I walked for a while today with a Scotsman named Bernie Clark, who lives south of Glasgow and is marketer of industrial design software for the aviation industry. This is his fourth Challenge.

Bernie is hefty. He’d spent the night at a tent near mine at Lochcallater Lodge and started out the day with Dave Pickles, a police officer from Devon, in the southwest of England near Cornwall. Bernie had fallen behind Dave and Dave had caught up with me.

Dave and I walked for a while talking about many subjects–policing, the Scottish independence movement, whether World War I was inevitable.  We eventually got onto his family.  His mother had recently died and he’d been going through her stuff.

During World War II, she had been evacuated from London into the countryside, to very near where Dave lives now, in fact. She was about 10. All four children in her family were sent off. She and her sister were sent to the same town but weren’t told and never saw each other.

Dave’s mother and the children with her were housed in the attic of a large house.  They were an embarassment. The girl’s mother–Dave’s grandmother–eventually heard about this and came and got her and brought her back to London.  Love trumped risk.

“No matter their age, the war was the most important event in their lives,” he said of his parents.
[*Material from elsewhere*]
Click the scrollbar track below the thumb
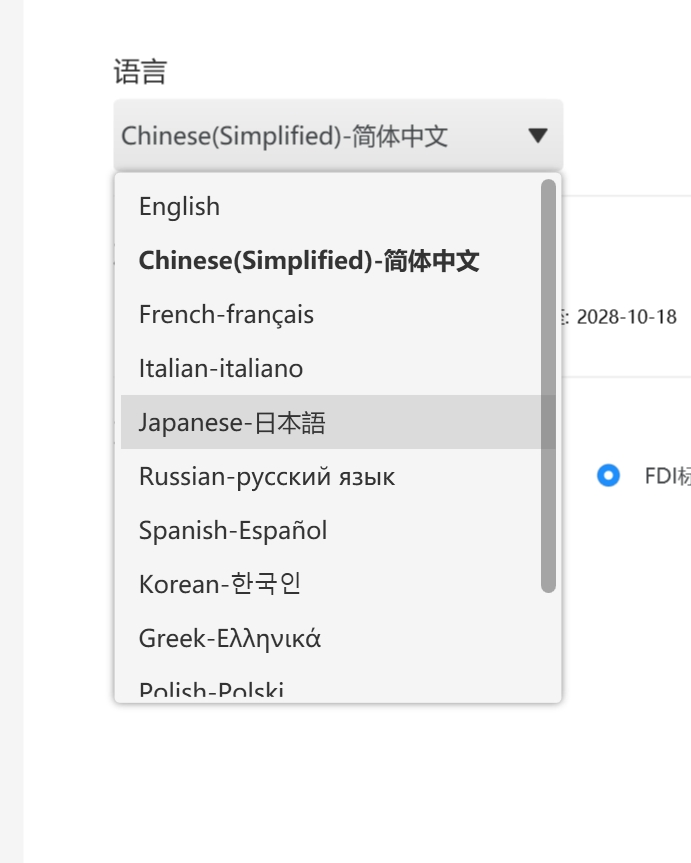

Dave, who comes on the Challenge “because it’s a good thing to do in May,” was going on a slightly different route from mine, but toward the same destination, the Shielin of Mark.  I followed his for a way, and bagged my first two Munros, which are hills in Scotland over 3,000 feet.  (Only 280 to go).  It was foggy and cold on top and there was no view.

 

Dave Pickles on the top of a Munro

Dave Pickles on the top of a Munro

 

And again

And again

We walked along the upper edge of a dramatic horseshoe-shaped gorge that looked down on Lochnagar, a lake surrounded by gray rock with a tail of three ponds where it flowed out into a burn. A lake of meltwater–there was still snow in the gorge–and a place where I suspect summer is very, very short.

Lochnagar

Lochnagar

We descended a boulder-strew hill, with a view far off of a patch of woods beyond which was an ascent into the peat hags where the bothy was hidden. It was going to be a long day.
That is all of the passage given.